Before any interview, it’s important to know your target audience. Ultimately, this target audience is who you want to hear, understand, and accept what you’re saying. The reporter isn’t your audience; the reporter is the messenger who will communicate to your target audience on your behalf.
The trick to overcoming this error is “seeing” your target audience when talking to the reporter.
Confused? Let’s say a 25-year-old reporter asks you about health tips for older adults. When answering the question, “see” your grandma, not the 25-year-old reporter in front of you. Picture your grandma as the one asking the question about older adults. The answer you give to a grandparent will be delivered very differently than it would be to a young person right out of college. Without even realizing it, you’ll explain your answer and share it in a much more caring, respectful and appropriate way.

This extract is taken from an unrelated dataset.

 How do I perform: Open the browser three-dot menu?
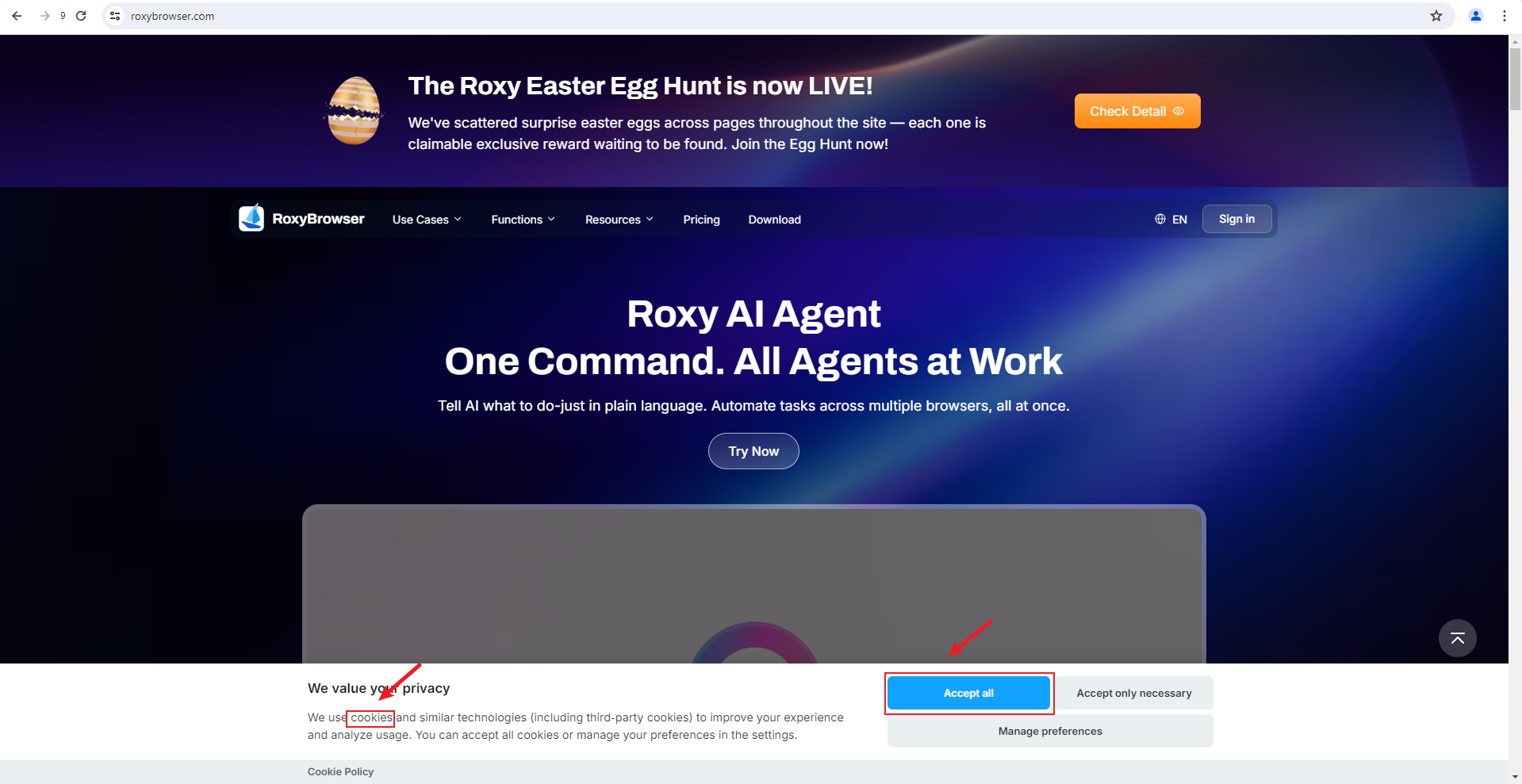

Here’s why this approach matters: You don’t want to insult your grandma. If you’re trying to make sure a young reporter understands an issue faced by an older adult, it’s natural to alter your wording or explain it in a way that translates to a younger person. The risk is that if the reporter quotes you or shares your example, there’s a chance you’ll come across as condescending or unqualified to the more mature audience.
This example goes beyond grandma. It works for any target audience or customer you may have. But there’s a catch. It doesn’t work if you’re attempting to talk to a generic collective group—like all parents of school-age kids. It only works if you’re mentally, truly talking to parents you know where you can visualize their faces and their facial responses as you talk to them.
Also, keep in mind that your target audience may encompass more than one singular demographic. Make sure your answers and examples are appropriate for any of your intended target audiences. It won’t help your cause to appeal to one target audience while insulting the other.
Let me share some more specific examples.
Speaking to the devoted traveler
A company out of Spain called Cornet Barcelona sells beautiful, mouth-blown and hand-painted glassware inspired by the stained-glass windows at the popular Barcelona tourist attraction, the Sagrada Familia. Anyone who looks at their wineglasses would agree they’re beautiful, but they’re even more so to someone who has stood in the church to view the windows with their own eyes.
As a result, whenever the Cornet Barcelona talks about the glassware, they envision they are talking with someone who personally has stood in the Sagrada Familia or wants to make a trip to Barcelona to see it for themselves. Thus, in everything that they say, Cornet Barcelona evokes positive memories (or premonitions) to make their products more than a pretty wine glass, but also a travel story. The goal here is to truly connect with their target audience, the devoted traveler so that they are more incentivized to purchase their one-of-a-kind products.
Speaking to a Specific Industry
Another example is SEN Design Group, a kitchen and bath industry buying group and business education resource with more than 200 independent kitchen and bath business owners as members.
SEN Design Group understands that many kitchen and bath business owners share a similar pain point as an industry. When they visit a potential client’s home and do measurements, they often need to return to the office and spend hours putting together a design and pricing estimates, forcing them to come back to the prospect days later with a plan. In that time, sometimes the homeowner changes their mind or solicits bids from competitors. All this ends up wasting a lot of time when everyone wishes that a proposal can be whipped up quickly during the initial visit.
This led SEN Design Group to introduce the DesignAlign unique selling system for free to its members, which capitalizes on the exclusive Good-Better-Best sales process. SEN Design Group’s members can now create plans and show estimates in real time with the client during the first visit.
While DesignAlign would be of interest to individual consumers, SEN Design Group understands its target audience is the independent kitchen and bath business owners, a very different audience from consumers. A second target audience would be the vendors and manufacturers who want their cabinetry and faucets included on the platform. Every time SEN representatives talk to a reporter, they’re envisioning a different business or vendor and talking directly to them when answering the question to make sure the target audience hears their answer. This way, other kitchen and bath businesses are more likely to see the benefits of joining a group like SEN Design Group.
Talking to grandma
Yes, a reporter might be surprised when you’re looking or talking to them in an unexpected way, but they can only quote you on what you actually say. By talking to your grandma, or the face of whomever your target audience is, the story is more likely to be received the way you intended.